A new study of South Carolina’s lower courts finds that an overburdened judicial system often rushes through trials without allowing the state’s poorest residents to understand their rights to an attorney or sometimes even disregarding those individuals when they do.
The report “Summary Injustice” released last week by the ACLU’s South Carolina chapter and the National Association of Criminal Defense Lawyers (NACDL) examined South Carolina’s summary courts and town or city municipal courts. Summary courts usually handle minor crimes that have up to a $500 fine or 30 days in jail. They also can set bonds or issue warrants for more serious crimes. These roughly 400 courts across South Carolina are led by county magistrates or municipal judges who are required to have a bachelor’s degree, but not necessarily a law degree.
“Accused individuals are walking into these courtrooms, pleading guilty to criminal charges, and leaving with permanent criminal records, without a single lawyer involved in the process,” the report states. “This is not the way the nation’s criminal justice system should operate.”
ACLU South Carolina Executive Director Shaundra Young Scott said the system is heavily stacked against who cannot afford their own attorney. “People are herded through quickly in a minute or minute-and-a-half and are not comprehending exactly what’s going on,” she told South Carolina Radio Network.
The report found accused individuals are not provided counsel during bond hearings, when the judge determines whether someone will be held in jail following arrest. Those who cannot afford to pay even a modest bond amount end up imprisoned in jail until their cases are adjudicated. As a result, many often serve the maximum possible sentence prior to being found guilty or not guilty.
Many times, the ACLU notes, its courtroom observers found many accused are not even informed of their right to have an attorney, much less one provided by the court. In the few courts where the accused were informed of their rights to a lawyer and a trial, that advisement was often conducted in a group or by video, with the judge hardly, if ever, questioning the individual defendant’s understanding of these rights and what it meant to waive them. In addition, many defendants are not given the ability to request a public defender until their trial date. If the defendant requests one, they’ll have to return for a second trial date in the future.
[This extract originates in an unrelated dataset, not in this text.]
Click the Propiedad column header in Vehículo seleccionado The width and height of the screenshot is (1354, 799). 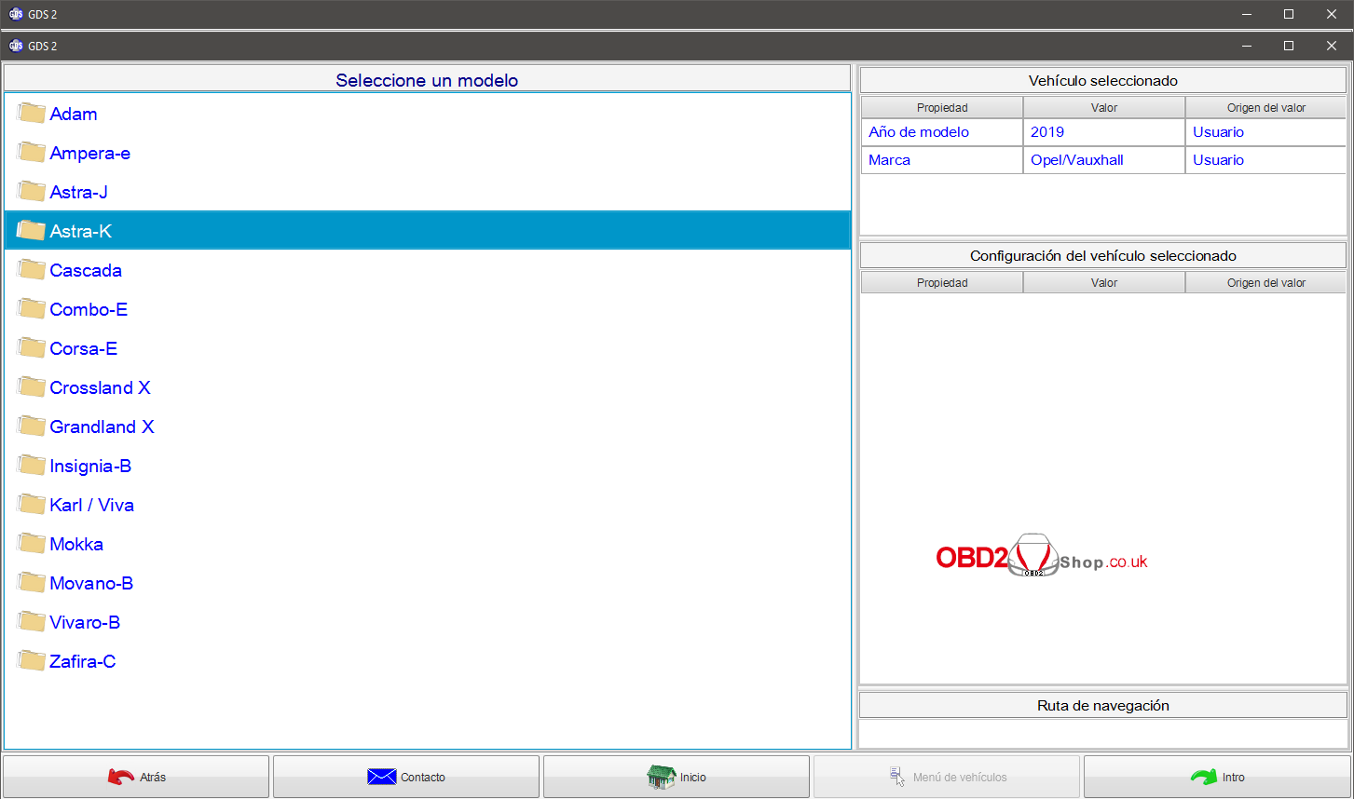coord(942,108)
Scott said many individuals often plead guilty just to avoid the prospect of time in jail awaiting their trial. “They don’t necessarily have to plead guilty, but they’re wanting to have the situation over and done with — not realizing what it means for this to go on their record,” she said. “It could prevent them from things we take for granted, like a driver’s license or voting.”
One case mentioned in the report involved a North Charleston municipal judge who refused to grant a second continuance for a shoplifting suspect who had requested a public defender. When the judge realized the woman did not understand his questions, he entered her plea as “not guilty” and that she requested a “bench trial.” He then proceeded to call a witness in the case as the woman questioned what was going on. When the judge asked her again if she wanted a bench or jury trial, the report said she answered “I don’t care.” The witness was a Wal-Mart employee who testified seeing the suspect try to leave the store without paying for meat and a cake. The judge asked the defendant if she had anything to say or wanted to cross-witness. The woman did not. The judge then found her guilty and sentenced the sobbing woman to the maximum 30 days in jail.
The report states the entire trial and sentencing took less than three minutes. A NACDL observer later notified the Charleston County Public Defender’s office of what happened and an attorney there was able to get the woman’s sentence reduced to time served.
Another case involved a Beaufort County woman who had been charged with her first DUI offense. The magistrate in that case set a high bond because his court documents showed the woman owed unpaid fees to the state Department of Motor Vehicles, which the woman denied. She requested to be screened for a public defender, but no attorney was ever provided. Three weeks later, she was brought back into court and asked if she wanted to plead guilty for time served. But she refused, saying she had still not been given an attorney. She was later released after the maximum 30 days, losing her job in the process. She later learned the case had been tried while she was still in jail and she was declared “willfully” failing to appear in court. She also learned she was the victim of a bookkeeping error — she did not owe the DMV any money.
Scott said she hopes the report will help policymakers realize the need for more public defenders in the state’s lower courts who can help deal with the large caseload defenders currently face. She noted Richland County has 12 magistrate courts, 4 municipal courts, and a centralized bond court that operates 24 hours a day, 7 days a week, but only two lawyers in the Public Defender’s Office to staff those courts. An official with the Commission on Indigent Defense said it would likely require at least $10 million to adequately cover those offices statewide.
The report was only based on observations of ACLU and NACDL observers. It recommends a larger-scale future study to see how widespread potential constitutional violations exist in South Carolina.